Il patto delle città libereI sindaci delle capitali di Visegrad hanno un piano per sconfiggere i sovranisti. Con il contributo della Ue

I primi cittadini di Budapest, Varsavia, Praga e Bratislava si sono incontrati nella capitale ungherese per chiedere a Bruxelles di stanziare fondi direttamente per i loro bilanci comunali, aggirando i governi nazionali, accusati di frode

ATTILA KISBENEDEK / AFP

Il populismo sovranista, con tutto quello che comporta, prima o poi, dovrà finire.

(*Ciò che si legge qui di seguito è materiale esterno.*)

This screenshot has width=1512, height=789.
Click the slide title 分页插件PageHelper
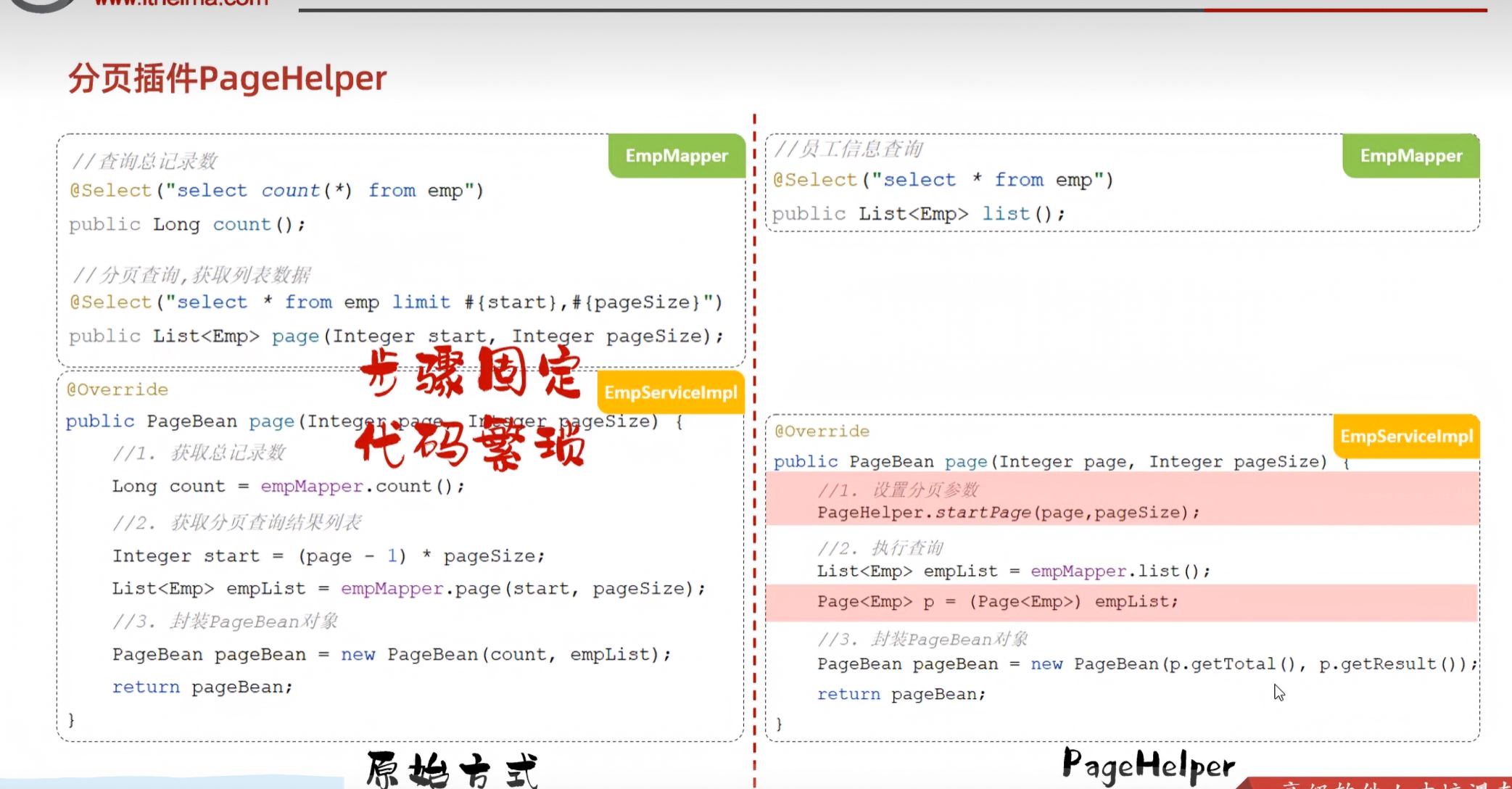227,78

Non subito, forse nemmeno presto, ma il suo ciclo, a un certo punto si esaurirà: prima o poi qualcosa, o qualcuno, o magari solo l’evidenza dei fatti, gratteranno via le bugie di argilla su cui si regge l’intero sistema, e ne faranno uscire l’essenza, violenta e vuota. Basta aspettare. E fino ad allora, osservare che qualcosa, poco e piano, si muove. Per esempio nelle quattro capitali degli stati del blocco di Visegrad, ossia Polonia, Ungheria, Repubblica Ceca e Slovacchia, che sono, a oggi forse i quattro Paesi più a destra dell’intera Europa. I loro quattro sindaci sono tutti stati eletti da partiti e gruppi di opposizioni al governo centrale e hanno tutti un programma europeista, verde e basato sull’integrazione e sui diritti civili.

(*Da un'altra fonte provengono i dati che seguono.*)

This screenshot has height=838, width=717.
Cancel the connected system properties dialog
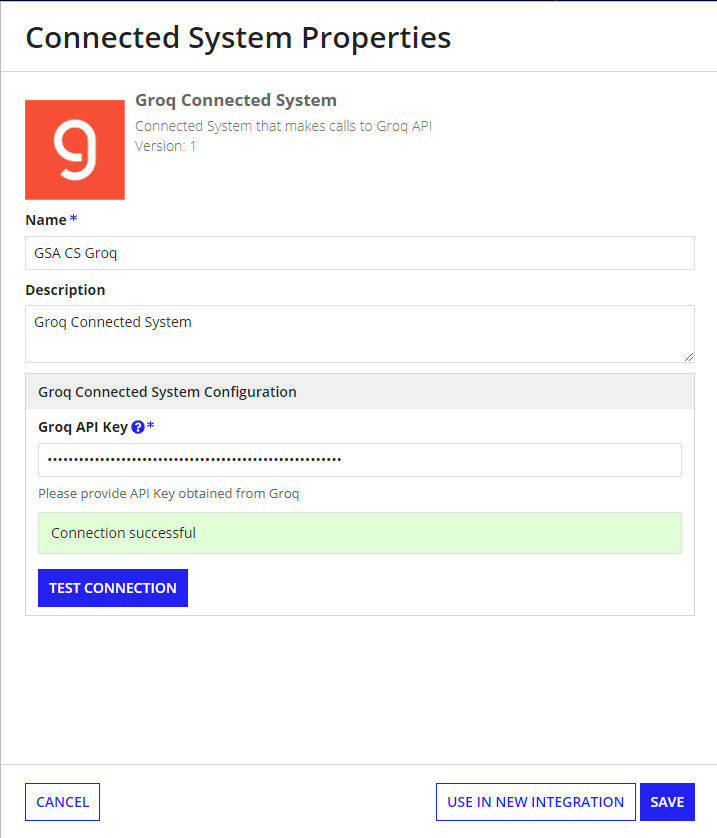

Per questo, lo scorso lunedì, i quattro sindaci delle quattro capitali si sono incontrati a Budapest per dare vita a un ‘patto delle città libere’. Attorno a un tavolo, collocato in un luogo non casuale (l’ex campus della Open university di George Soros) c’erano il sindaco di Varsavia (Rafał Kazimierz Trzaskowsk, eletto con una piattaforma civica pro UE), quello di Budapest (il verde Gergely Karácsony), quello di Praga (il ‘pirata’ Zdeněk Hřib), e quello di Bratislava (l’indipendente Matúš Vallo). Si sono messi insime per provare ad arginare dall’interno la spinta illiberale, anti UE, e populista dei loro governi centrali: «Se uno di noi verrà messo a tacere, ci saranno gli altri», hanno detto.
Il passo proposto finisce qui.